At one time or another, most serious industry folks entertain the idea of opening their own restaurant. While Saltyard is the culmination of two lifetimes worth of food working and food loving, the concept is surprisingly simple. "We just wanted to serve good comfort food that people recognize at a good value," Favalli says. One month in, Saltyard could stand to loosen its belt a bit and take some creative risks.

On the fringes of South Buckhead, Saltyard is Watershed's new next-door neighbor a mile north of Midtown in the Brookwood on Peachtree Road. I'm told there are a few spots to park on the street, but it's a lot easier to valet and walk back out to the entrance on the building's south side. The space is tall, dark, and handsome. There are weathered wood beams overhead, steely gray walls, and heavy black pendant lamps hanging above the bar. The front door puts you face-to-face with the open kitchen and chef's table lined with watermelon-size jars of exotic salts, a nod to the restaurant's namesake. Further in, a smooth white slab of poured and polished concrete tops the 10-seat bar.

Executive chef/partner Nick Leahy's sprawling menu reads like a culinary greatest-hits list of more than 30 dishes. Bruschetta with honey-kissed grilled figs and mild, melty blue cheese reminded me of a delicious after-school snack. Paper-thin slices of golden beet carpaccio were laced with an unexpected kick of spicy curry and topped with a tousle of tart green apple and shaved fennel for another layer of earthy sweetness. Ridiculously tender grilled octopus came over brunoise fried potatoes. The pairing seemed bizarre at first, but with the octopus cooked so perfectly, the dish just worked.

The menu provides plenty of approachable options, but you get the feeling that the kitchen is a little fatigued, stretched beyond its limit. Gruyère gougères that should have been light and airy were more like dense and salty hushpuppies. A pot of chicken liver mousse was dry and forgettable. Roasted cauliflower with lemon, thyme, and chile carried only one lemony note of flavor. The same goes for the one-note shrimp pil-pil broth.

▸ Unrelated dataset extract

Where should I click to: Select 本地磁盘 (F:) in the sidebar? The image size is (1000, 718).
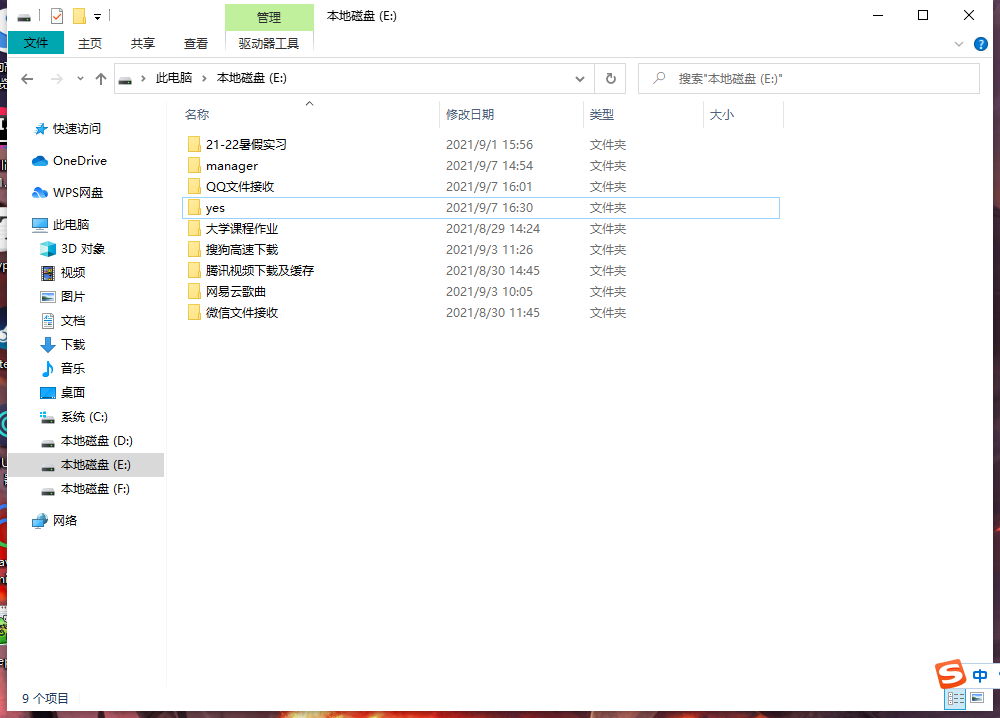pyautogui.click(x=95, y=489)
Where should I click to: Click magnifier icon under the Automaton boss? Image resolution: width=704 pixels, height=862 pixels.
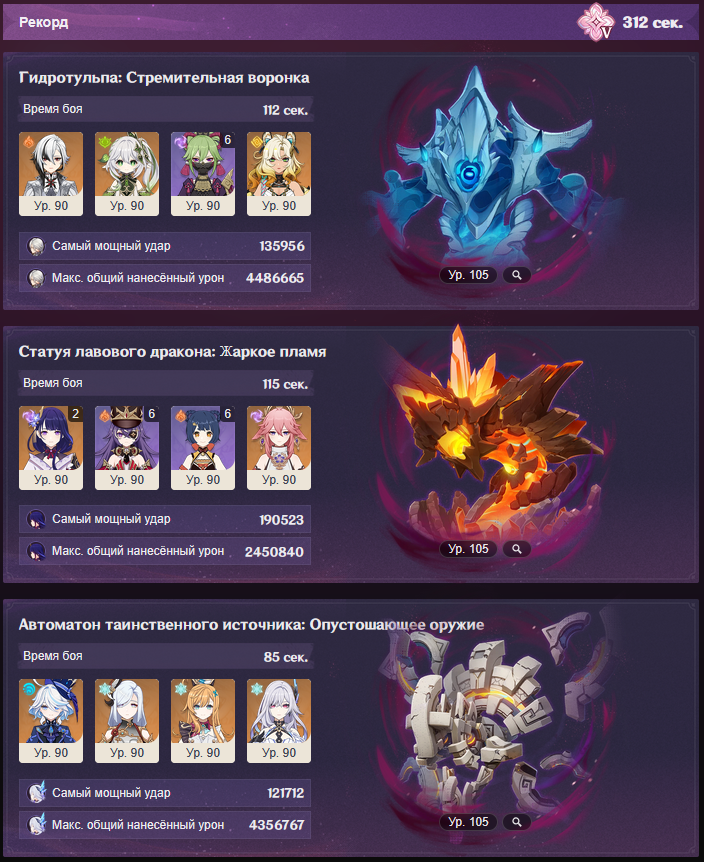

In addition to small plates, Saltyard offers four entrées. The duck confit fell off the bone in fatty, juicy hunks. Some bites were bracingly salty, but the accompanying beads of sweet beluga lentils kept the pangs of salt in check.

A thoughtful, mostly domestic wine list anchors Saltyard's beverage program. The Favallis are big proponents of wines produced stateside and took special care to fill the list with lesser-known European varietals like an Edna Valley Grüner Veltliner or Carneros Pinot Meunier, both from California. The beer list is stocked with reasonably priced, mostly local and regional craft brews. Specialty cocktails, even the Whiskey Tango Foxtrot made with Jameson, Meletti amaro, and Lillet Blanc, tend to be sweet and easy drinking.

Even with the hits and misses, it's hard to argue with the pricing. Small plates range from $4-$11, but most fall in the $6-$9 range. Tapas-style dining can add up quickly, but Saltyard's healthy portion sizes keep things affordable. Two people can expect to pay $50-$60 with a round of drinks and leave full. Still, there's nothing particularly groundbreaking going on at Saltyard. Dishes tend to come off as lackluster or a little boring. With all the restaurant chops Saltyard has to offer, perhaps it should rely less on a sprawling selection of classics and invest more time in thinking up offbeat pairings like curry and beets or octopus and home fries. As it stands, Saltyard is a nice, wallet-friendly addition to the neighborhood, but there's potential here to be much more.